Record excerpts
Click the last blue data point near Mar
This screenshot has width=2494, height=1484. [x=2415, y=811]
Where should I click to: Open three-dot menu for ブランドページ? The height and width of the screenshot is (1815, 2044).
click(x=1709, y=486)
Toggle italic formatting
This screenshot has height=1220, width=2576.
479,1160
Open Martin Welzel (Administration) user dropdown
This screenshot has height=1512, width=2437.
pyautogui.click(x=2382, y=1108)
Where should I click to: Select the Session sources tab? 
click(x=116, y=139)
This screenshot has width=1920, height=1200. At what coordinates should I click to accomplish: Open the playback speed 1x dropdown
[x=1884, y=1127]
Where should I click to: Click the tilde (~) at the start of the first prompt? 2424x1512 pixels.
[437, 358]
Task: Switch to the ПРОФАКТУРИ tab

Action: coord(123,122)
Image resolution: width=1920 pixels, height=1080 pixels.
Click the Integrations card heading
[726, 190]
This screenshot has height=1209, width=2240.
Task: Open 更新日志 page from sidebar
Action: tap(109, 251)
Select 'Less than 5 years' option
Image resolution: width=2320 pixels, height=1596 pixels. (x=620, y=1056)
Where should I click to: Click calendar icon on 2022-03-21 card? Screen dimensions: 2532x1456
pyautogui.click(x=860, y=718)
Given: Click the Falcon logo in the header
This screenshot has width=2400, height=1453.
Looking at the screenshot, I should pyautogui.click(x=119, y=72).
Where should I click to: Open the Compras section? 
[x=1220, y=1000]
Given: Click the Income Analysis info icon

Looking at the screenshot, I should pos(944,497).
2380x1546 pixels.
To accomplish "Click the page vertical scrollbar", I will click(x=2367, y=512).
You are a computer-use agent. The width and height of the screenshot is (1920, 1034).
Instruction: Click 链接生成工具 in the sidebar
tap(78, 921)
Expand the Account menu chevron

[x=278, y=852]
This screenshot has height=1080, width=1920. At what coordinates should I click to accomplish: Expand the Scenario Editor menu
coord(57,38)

What to do
Restate each line of the records above without any deviation.

Expected answer
Click the last blue data point near Mar
This screenshot has width=2494, height=1484. [x=2415, y=811]
Where should I click to: Open three-dot menu for ブランドページ? The height and width of the screenshot is (1815, 2044).
click(x=1709, y=486)
Toggle italic formatting
This screenshot has height=1220, width=2576.
479,1160
Open Martin Welzel (Administration) user dropdown
This screenshot has height=1512, width=2437.
pyautogui.click(x=2382, y=1108)
Where should I click to: Select the Session sources tab? 
click(x=116, y=139)
This screenshot has width=1920, height=1200. At what coordinates should I click to accomplish: Open the playback speed 1x dropdown
[x=1884, y=1127]
Where should I click to: Click the tilde (~) at the start of the first prompt? 2424x1512 pixels.
[437, 358]
Task: Switch to the ПРОФАКТУРИ tab

Action: coord(123,122)
Image resolution: width=1920 pixels, height=1080 pixels.
Click the Integrations card heading
[726, 190]
This screenshot has height=1209, width=2240.
Task: Open 更新日志 page from sidebar
Action: tap(109, 251)
Select 'Less than 5 years' option
Image resolution: width=2320 pixels, height=1596 pixels. (x=620, y=1056)
Where should I click to: Click calendar icon on 2022-03-21 card? Screen dimensions: 2532x1456
pyautogui.click(x=860, y=718)
Given: Click the Falcon logo in the header
This screenshot has width=2400, height=1453.
Looking at the screenshot, I should pyautogui.click(x=119, y=72).
Where should I click to: Open the Compras section? 
[x=1220, y=1000]
Given: Click the Income Analysis info icon

Looking at the screenshot, I should pos(944,497).
2380x1546 pixels.
To accomplish "Click the page vertical scrollbar", I will click(x=2367, y=512).
You are a computer-use agent. The width and height of the screenshot is (1920, 1034).
Instruction: Click 链接生成工具 in the sidebar
tap(78, 921)
Expand the Account menu chevron

[x=278, y=852]
This screenshot has height=1080, width=1920. At what coordinates should I click to accomplish: Expand the Scenario Editor menu
coord(57,38)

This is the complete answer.